§ MATERIAL FOR THIS EXERCISE:
* * *

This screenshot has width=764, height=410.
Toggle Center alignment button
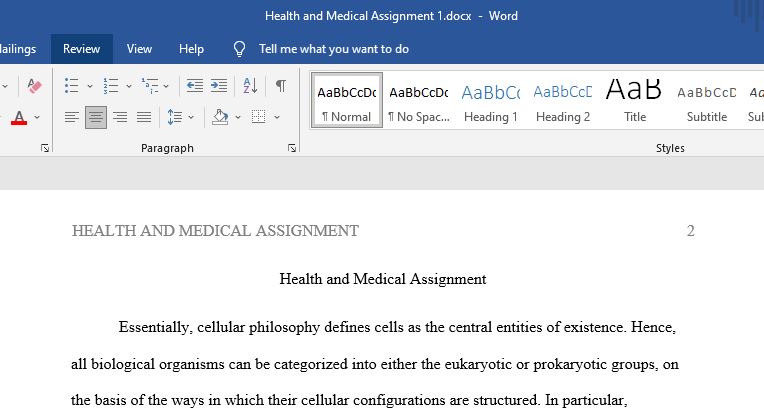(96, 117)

* * *

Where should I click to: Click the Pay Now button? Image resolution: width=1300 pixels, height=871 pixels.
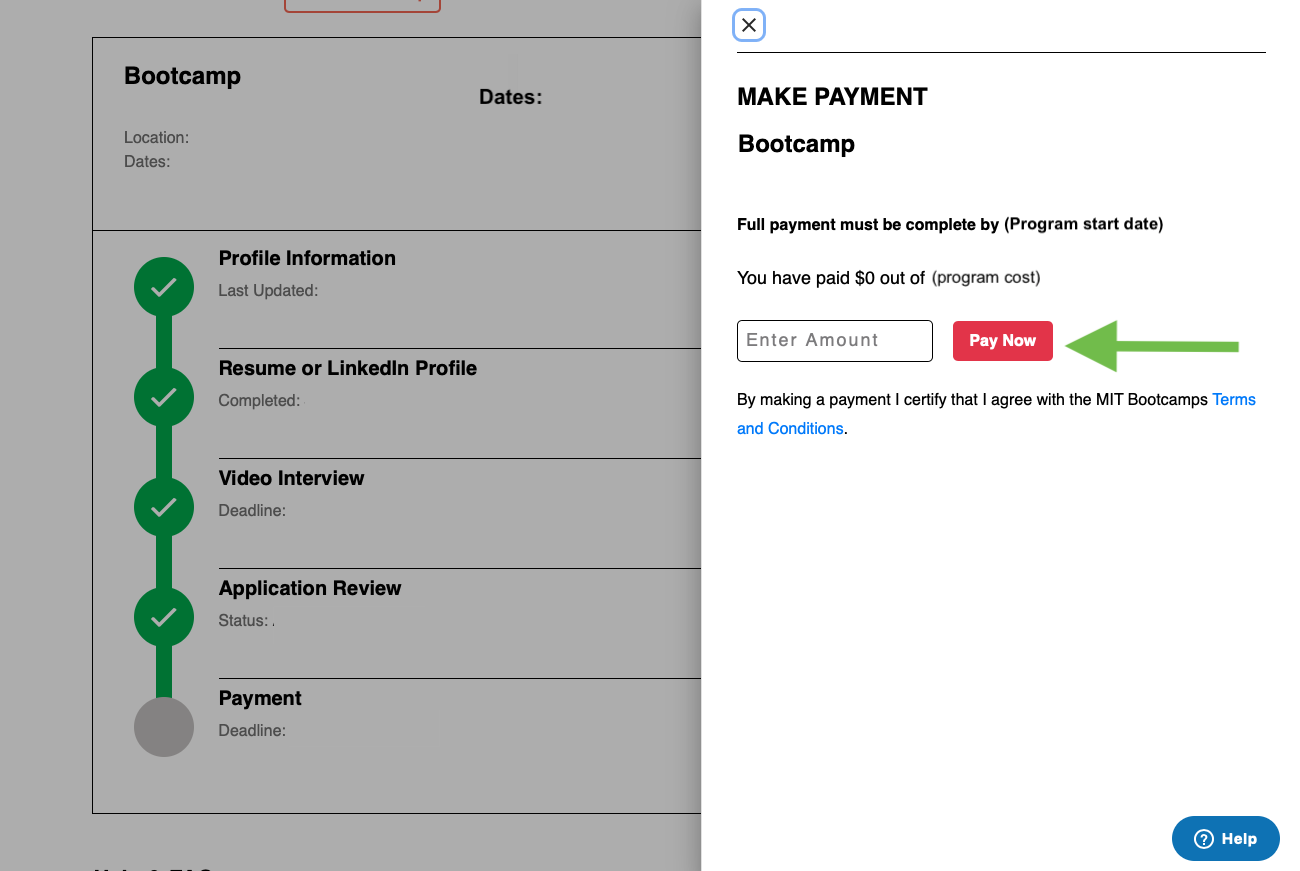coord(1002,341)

* * *

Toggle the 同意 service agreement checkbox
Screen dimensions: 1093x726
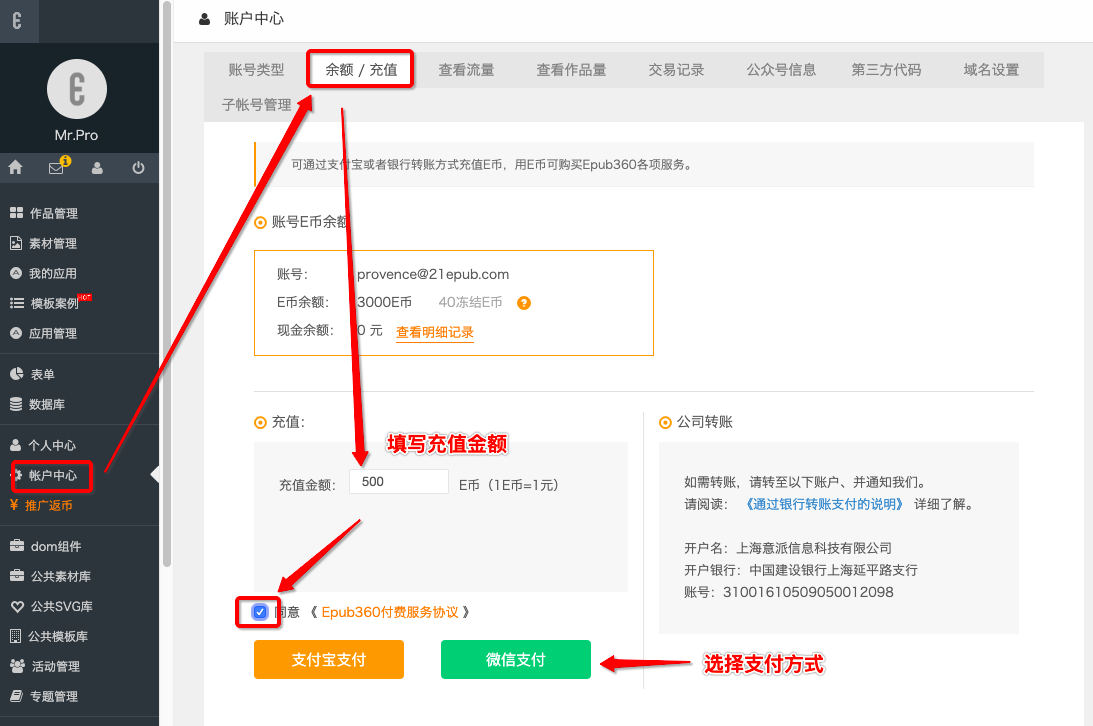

* * *

§ WHAT YOU ARE ASKED TO DO: Looking at the data above, write out exactly the lines that start at the one containing "Toggle the 同意 service agreement checkbox" and end at the one containing "Screen dimensions: 1093x726"; include both and nothing beyond.

§ ANSWER FOR THE TASK:
Toggle the 同意 service agreement checkbox
Screen dimensions: 1093x726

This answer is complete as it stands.